Tic severity was assessed using the Yale Global Tic Severity Scale (YGTSS),
which measures both tic severity and the impairment associated with tics (social,
self-image, quality of life). A higher YGTSS value indicates greater severity.
Mean YGTSS tic score, and the mean YGTSS tic plus impairment score, were significantly
(P <.05) higher in the children with TS + ADHD + OCD than in those with TS
only, or in those with TS + ADHD.
The percentage of children taking medication to control their tics was also
significantly (P <.05) higher in the TS + ADHD + OCD group (73%) than in
any of the other three groups -- TS (22%), TS + ADHD (45%), TS + OCD (25%).

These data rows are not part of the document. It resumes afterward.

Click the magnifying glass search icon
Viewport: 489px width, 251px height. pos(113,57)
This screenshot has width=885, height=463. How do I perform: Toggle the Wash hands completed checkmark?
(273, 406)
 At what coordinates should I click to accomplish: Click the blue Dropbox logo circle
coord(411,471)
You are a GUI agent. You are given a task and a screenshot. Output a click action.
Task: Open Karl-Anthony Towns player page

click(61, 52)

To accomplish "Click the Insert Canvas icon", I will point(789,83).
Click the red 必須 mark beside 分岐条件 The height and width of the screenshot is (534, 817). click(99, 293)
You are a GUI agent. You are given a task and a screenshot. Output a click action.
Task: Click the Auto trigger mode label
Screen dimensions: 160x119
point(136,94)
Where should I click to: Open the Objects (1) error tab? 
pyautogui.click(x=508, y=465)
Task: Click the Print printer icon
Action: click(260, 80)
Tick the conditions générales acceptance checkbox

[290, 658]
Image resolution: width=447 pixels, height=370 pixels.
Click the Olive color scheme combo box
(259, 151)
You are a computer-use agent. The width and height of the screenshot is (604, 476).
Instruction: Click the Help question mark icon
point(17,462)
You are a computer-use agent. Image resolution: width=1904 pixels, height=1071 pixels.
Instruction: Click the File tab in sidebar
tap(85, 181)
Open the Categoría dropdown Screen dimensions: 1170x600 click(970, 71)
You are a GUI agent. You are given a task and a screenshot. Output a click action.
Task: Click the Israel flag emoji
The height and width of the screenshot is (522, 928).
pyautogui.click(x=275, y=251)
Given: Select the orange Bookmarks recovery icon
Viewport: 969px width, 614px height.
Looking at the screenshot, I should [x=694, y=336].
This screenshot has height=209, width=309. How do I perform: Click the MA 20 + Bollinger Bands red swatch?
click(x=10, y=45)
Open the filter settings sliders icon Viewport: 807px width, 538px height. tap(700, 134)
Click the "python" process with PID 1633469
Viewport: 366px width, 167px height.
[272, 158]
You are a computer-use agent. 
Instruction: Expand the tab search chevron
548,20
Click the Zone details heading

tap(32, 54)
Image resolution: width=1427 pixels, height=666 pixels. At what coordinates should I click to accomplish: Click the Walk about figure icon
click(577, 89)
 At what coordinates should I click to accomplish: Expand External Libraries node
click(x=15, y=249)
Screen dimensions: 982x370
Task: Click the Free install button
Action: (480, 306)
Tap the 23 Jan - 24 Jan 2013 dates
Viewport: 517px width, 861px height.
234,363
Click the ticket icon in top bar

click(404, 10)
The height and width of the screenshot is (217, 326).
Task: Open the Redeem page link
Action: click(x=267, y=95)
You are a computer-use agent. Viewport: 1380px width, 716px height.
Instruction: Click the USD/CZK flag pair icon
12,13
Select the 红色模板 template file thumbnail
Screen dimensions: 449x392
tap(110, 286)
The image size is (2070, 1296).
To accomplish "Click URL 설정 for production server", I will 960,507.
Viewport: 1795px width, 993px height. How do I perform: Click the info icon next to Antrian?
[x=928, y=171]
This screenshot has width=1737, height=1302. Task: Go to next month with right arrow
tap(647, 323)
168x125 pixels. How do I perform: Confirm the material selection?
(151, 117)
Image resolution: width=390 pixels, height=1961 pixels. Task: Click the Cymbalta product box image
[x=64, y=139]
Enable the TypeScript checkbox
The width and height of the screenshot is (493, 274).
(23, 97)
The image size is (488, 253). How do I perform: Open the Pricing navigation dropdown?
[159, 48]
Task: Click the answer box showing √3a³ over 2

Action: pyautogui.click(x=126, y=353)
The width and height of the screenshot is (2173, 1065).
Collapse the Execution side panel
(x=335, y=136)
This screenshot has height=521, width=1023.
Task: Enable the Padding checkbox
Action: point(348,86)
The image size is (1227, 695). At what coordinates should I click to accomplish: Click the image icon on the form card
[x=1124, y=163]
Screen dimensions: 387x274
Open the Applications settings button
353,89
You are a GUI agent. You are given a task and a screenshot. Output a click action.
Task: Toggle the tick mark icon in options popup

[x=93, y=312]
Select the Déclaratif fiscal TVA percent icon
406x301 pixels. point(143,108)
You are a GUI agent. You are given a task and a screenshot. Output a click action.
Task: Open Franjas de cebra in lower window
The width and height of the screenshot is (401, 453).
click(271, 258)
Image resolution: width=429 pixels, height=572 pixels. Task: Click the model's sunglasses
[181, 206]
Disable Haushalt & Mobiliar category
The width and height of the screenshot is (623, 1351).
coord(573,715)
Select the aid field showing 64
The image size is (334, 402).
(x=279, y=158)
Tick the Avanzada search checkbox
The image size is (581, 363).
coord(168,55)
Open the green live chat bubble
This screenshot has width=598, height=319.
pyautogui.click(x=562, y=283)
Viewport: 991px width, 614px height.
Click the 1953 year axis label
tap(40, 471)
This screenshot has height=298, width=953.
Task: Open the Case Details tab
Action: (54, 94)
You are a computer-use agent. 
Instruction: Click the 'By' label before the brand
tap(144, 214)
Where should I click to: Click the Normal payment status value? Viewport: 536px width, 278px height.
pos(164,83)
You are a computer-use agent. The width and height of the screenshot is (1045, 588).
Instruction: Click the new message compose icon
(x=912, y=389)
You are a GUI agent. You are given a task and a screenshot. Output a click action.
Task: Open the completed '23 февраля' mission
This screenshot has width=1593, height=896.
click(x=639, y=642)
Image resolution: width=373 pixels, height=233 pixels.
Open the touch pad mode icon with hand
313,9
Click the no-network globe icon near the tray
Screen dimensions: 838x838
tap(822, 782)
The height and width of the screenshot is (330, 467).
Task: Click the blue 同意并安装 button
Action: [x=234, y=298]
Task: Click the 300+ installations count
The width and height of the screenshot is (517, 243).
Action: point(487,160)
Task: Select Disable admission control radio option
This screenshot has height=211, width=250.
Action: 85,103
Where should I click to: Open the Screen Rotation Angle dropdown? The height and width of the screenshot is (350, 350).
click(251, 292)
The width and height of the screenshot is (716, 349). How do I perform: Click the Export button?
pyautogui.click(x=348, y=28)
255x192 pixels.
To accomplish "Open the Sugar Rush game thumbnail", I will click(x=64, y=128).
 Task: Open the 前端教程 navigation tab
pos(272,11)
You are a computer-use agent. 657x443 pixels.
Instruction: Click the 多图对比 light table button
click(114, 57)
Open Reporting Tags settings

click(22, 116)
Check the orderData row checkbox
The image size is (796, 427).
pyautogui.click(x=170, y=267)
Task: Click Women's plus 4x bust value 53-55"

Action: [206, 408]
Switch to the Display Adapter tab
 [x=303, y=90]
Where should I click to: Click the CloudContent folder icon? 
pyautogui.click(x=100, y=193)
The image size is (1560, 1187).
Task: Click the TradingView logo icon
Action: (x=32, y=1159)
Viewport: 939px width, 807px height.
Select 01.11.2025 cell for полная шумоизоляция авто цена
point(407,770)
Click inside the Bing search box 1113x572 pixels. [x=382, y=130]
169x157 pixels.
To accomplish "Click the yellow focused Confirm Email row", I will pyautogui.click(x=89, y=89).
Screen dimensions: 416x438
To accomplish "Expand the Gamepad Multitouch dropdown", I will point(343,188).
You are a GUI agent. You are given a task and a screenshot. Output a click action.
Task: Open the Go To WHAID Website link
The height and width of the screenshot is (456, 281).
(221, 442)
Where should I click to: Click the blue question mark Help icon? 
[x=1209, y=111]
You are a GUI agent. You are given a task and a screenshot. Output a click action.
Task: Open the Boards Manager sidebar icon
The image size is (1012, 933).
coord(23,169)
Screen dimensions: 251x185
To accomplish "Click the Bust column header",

Tics typically become more severe in high-stress situations. The report suggests,
therefore, that the greater tic severity reported in children with all three
disorders may be the result of greater psychosocial stress due to multiple clinical
problems. Alternatively, greater tic severity in those with children with TS
+ ADHD + OCD may be part of a more severe clinical phenotype.
Statistical analysis established that tic severity is significantly associated
with multiple factors, including gender (higher YGTSS scores in males), diagnosis
(TS, TS + ADHD, TS + OCD, or TS + ADHD + OCD), and treatment for ADHD (compared
to no ADHD treatment; P <.02).
Dr. Pringsheim noted that studies from 20 or 30 years ago showed increased tic
behaviour in children treated for ADHD. By contrast, recent studies, including
this one, have demonstrated that medications for ADHD actually decrease tic
severity, as borne out by lower YGTSS scores.